One of my dearest friends summed it up so perfectly:
"I completely agree that with greatness should come responsibility, especially to the kids that look up to you. I could care less about the athletic ability of any sports figure who doesn't comport him or herself in a way that is, at the very least, not harmful to kids. That's why I like Tebow despite the pummeling he gave my Seminoles throughout my undergrad years at FSU, and that's also why my dislike of Michael Vick was one of the reasons I chose to pursue a career in law. But of course, I blame the organization as much as I blame the players in many instances. Higher moral standards should be required of every athlete and it would be nice if the organizations that took on these players while they are still kids provided more support to help them manage the fame and fortune."
I guess it is not fair for me to compare today's most influential persons to that of Abraham Lincoln, Martin Luther King Jr., Eleanor Roosevelt, or Mother Teresa. But is it too much to ask that you use your God-given talent to better someone or something other than yourself? Billie Jean King, winner of 38 Grand Slam titles, also battled for women equality. Pele, winner of three World Cups, is also an advocate of overcoming poverty.

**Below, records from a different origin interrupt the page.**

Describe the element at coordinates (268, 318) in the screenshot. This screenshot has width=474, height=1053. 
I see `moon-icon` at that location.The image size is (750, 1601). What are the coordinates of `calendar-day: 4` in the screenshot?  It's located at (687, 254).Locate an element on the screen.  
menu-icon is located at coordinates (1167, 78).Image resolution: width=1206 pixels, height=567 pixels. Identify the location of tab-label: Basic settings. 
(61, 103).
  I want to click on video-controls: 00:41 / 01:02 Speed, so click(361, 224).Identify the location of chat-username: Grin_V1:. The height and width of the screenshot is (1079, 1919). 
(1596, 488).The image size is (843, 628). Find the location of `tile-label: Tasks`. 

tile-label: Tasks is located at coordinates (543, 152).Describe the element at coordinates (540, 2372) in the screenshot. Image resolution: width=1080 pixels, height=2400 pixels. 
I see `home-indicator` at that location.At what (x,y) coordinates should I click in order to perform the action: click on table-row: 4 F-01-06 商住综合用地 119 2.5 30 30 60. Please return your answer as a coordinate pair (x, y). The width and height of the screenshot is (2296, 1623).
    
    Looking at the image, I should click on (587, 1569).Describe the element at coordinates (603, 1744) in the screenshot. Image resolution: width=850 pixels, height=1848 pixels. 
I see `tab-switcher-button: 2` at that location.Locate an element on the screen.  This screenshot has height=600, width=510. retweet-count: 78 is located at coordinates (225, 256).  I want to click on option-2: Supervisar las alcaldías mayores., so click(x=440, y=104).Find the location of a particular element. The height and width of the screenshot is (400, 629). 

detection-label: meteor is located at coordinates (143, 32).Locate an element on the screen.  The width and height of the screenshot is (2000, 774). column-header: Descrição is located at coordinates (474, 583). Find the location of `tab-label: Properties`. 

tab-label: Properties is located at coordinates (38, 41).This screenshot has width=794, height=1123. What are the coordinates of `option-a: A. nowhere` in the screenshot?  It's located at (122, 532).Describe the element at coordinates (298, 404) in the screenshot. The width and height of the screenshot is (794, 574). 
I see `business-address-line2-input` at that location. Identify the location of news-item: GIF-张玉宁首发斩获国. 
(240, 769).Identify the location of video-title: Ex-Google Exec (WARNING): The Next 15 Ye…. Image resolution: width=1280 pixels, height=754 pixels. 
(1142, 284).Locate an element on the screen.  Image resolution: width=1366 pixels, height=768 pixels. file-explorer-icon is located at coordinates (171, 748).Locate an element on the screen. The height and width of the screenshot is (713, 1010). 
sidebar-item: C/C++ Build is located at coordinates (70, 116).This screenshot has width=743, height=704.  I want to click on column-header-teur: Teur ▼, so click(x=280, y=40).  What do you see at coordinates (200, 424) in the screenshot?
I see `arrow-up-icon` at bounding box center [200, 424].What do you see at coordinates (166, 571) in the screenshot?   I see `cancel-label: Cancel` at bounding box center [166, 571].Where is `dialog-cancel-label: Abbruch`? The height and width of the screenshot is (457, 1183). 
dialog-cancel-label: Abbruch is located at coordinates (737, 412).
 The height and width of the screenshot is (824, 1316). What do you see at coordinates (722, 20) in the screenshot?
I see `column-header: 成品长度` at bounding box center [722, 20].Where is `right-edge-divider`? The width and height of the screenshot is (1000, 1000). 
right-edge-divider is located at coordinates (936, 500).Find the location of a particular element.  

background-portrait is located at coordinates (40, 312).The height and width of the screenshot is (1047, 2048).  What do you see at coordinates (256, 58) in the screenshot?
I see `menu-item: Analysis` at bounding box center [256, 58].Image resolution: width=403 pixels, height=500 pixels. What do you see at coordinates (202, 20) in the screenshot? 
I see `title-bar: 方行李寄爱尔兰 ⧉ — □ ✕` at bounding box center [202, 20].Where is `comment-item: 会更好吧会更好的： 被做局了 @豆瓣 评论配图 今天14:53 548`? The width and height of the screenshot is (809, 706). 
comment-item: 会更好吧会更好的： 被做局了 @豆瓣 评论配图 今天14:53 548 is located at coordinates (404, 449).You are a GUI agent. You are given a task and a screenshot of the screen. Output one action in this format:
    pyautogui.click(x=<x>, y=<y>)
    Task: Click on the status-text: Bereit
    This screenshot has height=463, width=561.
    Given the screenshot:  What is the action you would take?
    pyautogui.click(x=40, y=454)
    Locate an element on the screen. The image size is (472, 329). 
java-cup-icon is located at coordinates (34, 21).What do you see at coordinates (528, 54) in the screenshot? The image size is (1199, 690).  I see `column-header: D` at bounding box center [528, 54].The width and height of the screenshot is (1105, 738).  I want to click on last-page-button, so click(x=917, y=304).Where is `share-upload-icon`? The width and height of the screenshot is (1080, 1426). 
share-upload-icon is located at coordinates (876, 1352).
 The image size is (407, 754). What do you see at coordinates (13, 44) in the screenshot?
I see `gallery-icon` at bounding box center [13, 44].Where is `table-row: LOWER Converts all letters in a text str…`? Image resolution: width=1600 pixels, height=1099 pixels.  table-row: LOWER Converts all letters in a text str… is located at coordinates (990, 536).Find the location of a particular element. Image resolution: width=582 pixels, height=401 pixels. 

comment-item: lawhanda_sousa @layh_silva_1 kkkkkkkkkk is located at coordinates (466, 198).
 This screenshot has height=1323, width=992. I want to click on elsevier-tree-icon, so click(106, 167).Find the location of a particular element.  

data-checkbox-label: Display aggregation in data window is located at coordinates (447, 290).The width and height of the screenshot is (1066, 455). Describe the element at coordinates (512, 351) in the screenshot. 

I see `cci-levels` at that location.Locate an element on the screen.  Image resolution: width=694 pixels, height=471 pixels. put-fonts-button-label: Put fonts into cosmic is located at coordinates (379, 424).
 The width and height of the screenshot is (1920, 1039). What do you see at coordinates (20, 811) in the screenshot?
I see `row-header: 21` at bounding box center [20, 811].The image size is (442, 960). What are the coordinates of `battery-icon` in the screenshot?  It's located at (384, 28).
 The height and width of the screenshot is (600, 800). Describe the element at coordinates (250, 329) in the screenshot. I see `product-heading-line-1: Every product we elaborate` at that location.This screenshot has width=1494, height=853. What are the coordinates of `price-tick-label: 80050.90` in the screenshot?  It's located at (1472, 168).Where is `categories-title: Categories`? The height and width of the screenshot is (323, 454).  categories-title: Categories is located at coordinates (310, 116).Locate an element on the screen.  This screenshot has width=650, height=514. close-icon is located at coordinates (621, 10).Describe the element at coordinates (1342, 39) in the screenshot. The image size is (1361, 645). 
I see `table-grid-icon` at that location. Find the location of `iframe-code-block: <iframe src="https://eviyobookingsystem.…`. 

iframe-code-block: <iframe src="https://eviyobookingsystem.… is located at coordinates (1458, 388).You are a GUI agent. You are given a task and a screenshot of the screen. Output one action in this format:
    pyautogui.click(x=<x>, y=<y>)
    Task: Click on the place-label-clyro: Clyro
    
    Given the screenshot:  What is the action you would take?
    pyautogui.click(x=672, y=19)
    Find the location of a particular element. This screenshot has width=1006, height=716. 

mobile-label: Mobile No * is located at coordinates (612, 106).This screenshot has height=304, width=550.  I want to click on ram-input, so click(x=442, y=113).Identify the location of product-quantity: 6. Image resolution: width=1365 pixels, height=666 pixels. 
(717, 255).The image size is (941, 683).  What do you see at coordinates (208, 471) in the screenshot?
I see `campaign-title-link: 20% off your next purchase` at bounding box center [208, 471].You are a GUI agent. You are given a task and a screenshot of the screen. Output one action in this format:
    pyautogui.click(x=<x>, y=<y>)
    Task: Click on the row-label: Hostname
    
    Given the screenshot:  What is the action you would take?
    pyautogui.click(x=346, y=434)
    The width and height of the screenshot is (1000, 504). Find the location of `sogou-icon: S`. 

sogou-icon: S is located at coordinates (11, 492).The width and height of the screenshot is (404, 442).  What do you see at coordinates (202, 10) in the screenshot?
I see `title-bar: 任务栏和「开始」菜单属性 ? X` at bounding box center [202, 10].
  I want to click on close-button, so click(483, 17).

I am a firm believer in second chances. Mayweather's opponent, Pacquiao, was no angel himself. He admits to a past life of drinking, gambling, and women. Nowadays, you will most likely hear him share his testimony of how the Lord changed his life or how he one day aspires to becoming the President of the Philippines. He also financially supports his homeland's hungry and homeless, and the building of schools and hospitals. Now that is how you use your talent for good.
Mayweather, you are the undisputed champion. Your talent is evident and your impact on society is apparent. You have the power...now show some responsibility. Make a difference.